*RECORDS SHOWN*
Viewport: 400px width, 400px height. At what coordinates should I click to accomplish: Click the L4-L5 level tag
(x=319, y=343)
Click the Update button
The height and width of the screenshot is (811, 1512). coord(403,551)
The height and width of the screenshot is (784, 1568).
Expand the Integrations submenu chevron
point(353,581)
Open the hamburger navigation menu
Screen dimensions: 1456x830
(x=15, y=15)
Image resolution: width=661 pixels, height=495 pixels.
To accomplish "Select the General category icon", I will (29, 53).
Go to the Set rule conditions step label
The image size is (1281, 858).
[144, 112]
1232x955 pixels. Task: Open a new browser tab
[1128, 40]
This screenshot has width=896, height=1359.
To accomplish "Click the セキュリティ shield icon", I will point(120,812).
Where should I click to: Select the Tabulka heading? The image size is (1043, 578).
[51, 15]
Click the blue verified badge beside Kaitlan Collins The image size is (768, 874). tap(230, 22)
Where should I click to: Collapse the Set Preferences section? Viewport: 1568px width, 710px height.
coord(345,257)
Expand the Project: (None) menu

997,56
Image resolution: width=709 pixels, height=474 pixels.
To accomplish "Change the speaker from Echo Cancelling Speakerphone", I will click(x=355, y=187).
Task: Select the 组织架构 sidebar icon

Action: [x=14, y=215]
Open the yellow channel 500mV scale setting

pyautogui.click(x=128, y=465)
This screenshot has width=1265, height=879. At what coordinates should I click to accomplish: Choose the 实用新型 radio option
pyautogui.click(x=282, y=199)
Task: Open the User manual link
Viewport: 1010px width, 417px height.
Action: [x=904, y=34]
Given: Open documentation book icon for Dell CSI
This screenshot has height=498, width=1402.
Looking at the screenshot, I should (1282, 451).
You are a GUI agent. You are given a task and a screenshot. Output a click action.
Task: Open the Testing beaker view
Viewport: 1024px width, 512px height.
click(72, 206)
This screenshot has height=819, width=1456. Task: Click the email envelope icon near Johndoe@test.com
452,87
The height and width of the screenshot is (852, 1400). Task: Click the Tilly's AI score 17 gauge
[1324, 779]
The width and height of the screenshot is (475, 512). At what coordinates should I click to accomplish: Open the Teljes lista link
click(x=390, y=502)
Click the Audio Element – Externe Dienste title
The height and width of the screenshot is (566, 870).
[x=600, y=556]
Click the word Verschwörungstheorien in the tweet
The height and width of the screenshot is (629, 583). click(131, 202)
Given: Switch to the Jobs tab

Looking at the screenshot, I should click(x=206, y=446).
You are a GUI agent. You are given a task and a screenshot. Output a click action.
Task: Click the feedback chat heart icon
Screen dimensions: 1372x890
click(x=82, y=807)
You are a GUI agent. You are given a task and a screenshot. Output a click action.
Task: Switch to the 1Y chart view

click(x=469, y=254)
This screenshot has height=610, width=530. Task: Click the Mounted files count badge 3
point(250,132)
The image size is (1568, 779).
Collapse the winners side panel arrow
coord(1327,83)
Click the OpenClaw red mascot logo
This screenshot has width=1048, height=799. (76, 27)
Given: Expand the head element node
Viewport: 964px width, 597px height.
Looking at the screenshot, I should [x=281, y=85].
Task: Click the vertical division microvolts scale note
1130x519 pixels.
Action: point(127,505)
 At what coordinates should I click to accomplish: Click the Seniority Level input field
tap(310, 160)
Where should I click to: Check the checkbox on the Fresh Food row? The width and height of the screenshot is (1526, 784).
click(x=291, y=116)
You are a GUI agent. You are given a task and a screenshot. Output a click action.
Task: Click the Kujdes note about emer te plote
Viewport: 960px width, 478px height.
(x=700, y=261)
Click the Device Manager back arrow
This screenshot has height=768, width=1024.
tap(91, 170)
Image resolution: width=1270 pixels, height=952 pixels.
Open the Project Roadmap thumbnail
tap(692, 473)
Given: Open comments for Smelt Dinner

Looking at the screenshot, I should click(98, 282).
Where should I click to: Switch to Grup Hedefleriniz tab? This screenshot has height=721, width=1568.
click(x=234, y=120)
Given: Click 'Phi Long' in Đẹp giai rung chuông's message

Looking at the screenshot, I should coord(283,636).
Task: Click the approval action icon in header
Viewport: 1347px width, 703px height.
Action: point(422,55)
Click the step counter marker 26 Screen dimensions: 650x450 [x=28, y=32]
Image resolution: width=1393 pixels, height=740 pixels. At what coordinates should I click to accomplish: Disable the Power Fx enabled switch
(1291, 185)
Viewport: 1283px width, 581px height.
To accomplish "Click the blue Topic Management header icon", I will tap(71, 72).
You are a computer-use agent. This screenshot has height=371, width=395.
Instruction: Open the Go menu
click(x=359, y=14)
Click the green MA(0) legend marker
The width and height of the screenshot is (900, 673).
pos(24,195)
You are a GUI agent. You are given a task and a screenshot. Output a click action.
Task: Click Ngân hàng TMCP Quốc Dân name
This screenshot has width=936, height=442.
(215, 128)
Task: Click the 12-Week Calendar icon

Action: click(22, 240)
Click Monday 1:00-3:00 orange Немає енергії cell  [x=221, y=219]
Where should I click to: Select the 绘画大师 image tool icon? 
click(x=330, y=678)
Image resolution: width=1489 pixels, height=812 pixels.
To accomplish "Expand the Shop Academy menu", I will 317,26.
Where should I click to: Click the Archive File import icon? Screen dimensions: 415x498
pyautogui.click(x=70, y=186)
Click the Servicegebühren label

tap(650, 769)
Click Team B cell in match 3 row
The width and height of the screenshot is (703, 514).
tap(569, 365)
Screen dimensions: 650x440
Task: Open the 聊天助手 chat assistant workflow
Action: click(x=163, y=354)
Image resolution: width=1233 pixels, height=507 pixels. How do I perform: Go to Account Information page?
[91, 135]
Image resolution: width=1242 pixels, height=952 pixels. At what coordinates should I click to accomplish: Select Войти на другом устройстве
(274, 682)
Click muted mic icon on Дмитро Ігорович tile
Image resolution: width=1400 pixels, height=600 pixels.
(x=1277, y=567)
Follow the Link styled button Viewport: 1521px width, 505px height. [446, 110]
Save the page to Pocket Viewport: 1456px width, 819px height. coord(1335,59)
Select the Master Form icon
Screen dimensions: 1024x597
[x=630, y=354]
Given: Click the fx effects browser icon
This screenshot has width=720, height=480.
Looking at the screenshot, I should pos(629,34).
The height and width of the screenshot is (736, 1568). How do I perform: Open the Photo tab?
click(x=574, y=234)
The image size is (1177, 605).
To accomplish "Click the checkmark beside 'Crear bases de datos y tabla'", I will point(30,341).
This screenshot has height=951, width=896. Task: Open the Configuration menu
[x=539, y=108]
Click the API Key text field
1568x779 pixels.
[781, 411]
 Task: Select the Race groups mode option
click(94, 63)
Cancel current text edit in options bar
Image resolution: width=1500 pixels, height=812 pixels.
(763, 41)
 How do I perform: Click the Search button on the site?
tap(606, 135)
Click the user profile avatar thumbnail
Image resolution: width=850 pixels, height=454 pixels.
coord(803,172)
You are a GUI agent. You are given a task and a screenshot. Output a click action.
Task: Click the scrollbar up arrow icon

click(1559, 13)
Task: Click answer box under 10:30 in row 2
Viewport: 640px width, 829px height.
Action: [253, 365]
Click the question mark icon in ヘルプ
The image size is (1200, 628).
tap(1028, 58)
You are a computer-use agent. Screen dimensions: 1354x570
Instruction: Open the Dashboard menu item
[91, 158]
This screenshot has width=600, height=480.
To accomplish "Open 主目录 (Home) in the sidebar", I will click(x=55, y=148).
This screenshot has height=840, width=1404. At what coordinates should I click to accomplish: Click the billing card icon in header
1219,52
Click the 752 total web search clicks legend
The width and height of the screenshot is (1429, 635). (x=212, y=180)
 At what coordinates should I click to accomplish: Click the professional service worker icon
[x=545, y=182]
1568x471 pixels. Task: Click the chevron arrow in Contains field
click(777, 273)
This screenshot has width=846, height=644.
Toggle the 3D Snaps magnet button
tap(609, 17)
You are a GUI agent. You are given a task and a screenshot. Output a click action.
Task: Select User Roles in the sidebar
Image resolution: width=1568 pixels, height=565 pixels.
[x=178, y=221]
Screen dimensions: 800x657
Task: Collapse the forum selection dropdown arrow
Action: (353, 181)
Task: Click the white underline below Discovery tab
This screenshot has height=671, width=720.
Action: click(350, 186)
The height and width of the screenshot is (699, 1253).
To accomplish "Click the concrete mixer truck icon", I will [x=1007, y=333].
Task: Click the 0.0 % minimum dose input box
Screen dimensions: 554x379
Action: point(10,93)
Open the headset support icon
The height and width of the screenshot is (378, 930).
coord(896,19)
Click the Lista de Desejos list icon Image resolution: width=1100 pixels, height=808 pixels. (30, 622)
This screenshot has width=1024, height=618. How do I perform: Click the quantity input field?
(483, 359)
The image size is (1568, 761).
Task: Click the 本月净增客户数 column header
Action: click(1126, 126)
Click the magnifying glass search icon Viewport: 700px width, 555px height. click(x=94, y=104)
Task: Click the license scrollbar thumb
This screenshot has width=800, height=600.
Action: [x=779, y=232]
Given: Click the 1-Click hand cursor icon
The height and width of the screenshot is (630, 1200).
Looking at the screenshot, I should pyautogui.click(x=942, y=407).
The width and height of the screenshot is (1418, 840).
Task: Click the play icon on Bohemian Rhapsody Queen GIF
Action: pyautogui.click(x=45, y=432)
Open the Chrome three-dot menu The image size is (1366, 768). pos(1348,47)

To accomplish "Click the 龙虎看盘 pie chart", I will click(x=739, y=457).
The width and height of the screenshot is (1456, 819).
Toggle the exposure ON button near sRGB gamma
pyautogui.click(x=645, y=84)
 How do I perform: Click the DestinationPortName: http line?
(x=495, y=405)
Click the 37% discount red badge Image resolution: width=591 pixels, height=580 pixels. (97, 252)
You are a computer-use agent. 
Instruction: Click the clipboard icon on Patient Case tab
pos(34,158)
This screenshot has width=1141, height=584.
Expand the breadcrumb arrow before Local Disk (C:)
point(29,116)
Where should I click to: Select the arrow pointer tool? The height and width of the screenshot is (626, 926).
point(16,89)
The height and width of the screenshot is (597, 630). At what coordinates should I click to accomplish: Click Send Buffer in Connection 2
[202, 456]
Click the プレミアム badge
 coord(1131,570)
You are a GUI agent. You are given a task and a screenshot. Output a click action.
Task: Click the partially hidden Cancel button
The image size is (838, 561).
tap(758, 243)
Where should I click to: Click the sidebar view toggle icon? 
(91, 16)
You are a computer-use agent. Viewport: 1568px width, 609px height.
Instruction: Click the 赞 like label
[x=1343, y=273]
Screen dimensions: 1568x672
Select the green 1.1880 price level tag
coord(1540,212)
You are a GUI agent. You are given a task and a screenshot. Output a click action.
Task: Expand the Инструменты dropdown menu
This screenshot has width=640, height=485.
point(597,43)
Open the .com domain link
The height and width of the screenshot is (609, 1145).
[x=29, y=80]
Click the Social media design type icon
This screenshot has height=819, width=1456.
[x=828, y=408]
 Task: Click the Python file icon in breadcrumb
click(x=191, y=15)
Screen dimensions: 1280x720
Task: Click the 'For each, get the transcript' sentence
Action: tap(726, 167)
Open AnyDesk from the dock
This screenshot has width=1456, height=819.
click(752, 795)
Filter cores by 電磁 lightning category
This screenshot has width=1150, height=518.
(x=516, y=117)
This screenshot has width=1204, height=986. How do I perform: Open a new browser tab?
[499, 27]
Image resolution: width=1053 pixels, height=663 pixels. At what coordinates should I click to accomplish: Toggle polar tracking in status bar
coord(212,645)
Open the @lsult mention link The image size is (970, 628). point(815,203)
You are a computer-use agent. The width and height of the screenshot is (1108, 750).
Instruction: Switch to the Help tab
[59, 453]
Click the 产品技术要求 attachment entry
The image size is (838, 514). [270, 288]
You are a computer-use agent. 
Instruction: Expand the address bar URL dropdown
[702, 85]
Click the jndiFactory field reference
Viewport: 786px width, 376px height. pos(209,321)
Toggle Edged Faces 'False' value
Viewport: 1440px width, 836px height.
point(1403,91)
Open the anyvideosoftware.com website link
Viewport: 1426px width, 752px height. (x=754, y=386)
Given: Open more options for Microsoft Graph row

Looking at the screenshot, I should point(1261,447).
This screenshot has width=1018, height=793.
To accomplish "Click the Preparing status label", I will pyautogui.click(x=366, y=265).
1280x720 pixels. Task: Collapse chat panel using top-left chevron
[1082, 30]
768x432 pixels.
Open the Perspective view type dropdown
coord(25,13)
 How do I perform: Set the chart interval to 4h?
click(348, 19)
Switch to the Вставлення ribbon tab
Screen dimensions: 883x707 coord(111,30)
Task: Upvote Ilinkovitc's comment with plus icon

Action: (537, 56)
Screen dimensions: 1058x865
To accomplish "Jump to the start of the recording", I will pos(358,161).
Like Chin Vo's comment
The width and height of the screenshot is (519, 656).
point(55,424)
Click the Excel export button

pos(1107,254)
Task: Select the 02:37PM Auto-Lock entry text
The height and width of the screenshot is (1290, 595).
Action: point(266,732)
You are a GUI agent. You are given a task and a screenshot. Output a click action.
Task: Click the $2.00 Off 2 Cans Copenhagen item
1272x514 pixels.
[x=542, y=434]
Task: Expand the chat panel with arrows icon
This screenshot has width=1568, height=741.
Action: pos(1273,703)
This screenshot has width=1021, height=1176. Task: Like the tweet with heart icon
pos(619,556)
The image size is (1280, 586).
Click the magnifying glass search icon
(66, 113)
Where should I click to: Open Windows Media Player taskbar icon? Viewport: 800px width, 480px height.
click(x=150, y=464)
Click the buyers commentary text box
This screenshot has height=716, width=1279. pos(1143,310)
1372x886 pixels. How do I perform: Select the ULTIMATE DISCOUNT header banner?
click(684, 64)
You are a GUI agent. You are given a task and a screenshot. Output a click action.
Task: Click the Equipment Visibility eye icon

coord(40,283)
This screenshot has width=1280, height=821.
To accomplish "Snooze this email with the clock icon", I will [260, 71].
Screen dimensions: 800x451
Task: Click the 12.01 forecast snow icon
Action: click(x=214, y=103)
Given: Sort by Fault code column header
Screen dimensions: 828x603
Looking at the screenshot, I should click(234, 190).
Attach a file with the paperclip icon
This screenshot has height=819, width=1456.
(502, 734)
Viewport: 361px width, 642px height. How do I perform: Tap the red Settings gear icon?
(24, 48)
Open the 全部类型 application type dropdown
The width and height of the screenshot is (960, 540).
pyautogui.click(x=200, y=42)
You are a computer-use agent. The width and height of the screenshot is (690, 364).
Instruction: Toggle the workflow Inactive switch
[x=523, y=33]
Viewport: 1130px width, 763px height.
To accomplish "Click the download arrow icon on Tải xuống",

*GOAL OF THE EXERCISE*
Can you lay out the lines running from the line with "This screenshot has width=1265, height=879." up to and including the line with "Looking at the screenshot, I should (1282, 451)." as a JSON list of strings, one string per line and blank lines left out?

*WORKED ANSWER*
[
  "This screenshot has width=1265, height=879. At what coordinates should I click to accomplish: Choose the 实用新型 radio option",
  "pyautogui.click(x=282, y=199)",
  "Task: Open the User manual link",
  "Viewport: 1010px width, 417px height.",
  "Action: [x=904, y=34]",
  "Given: Open documentation book icon for Dell CSI",
  "This screenshot has height=498, width=1402.",
  "Looking at the screenshot, I should (1282, 451)."
]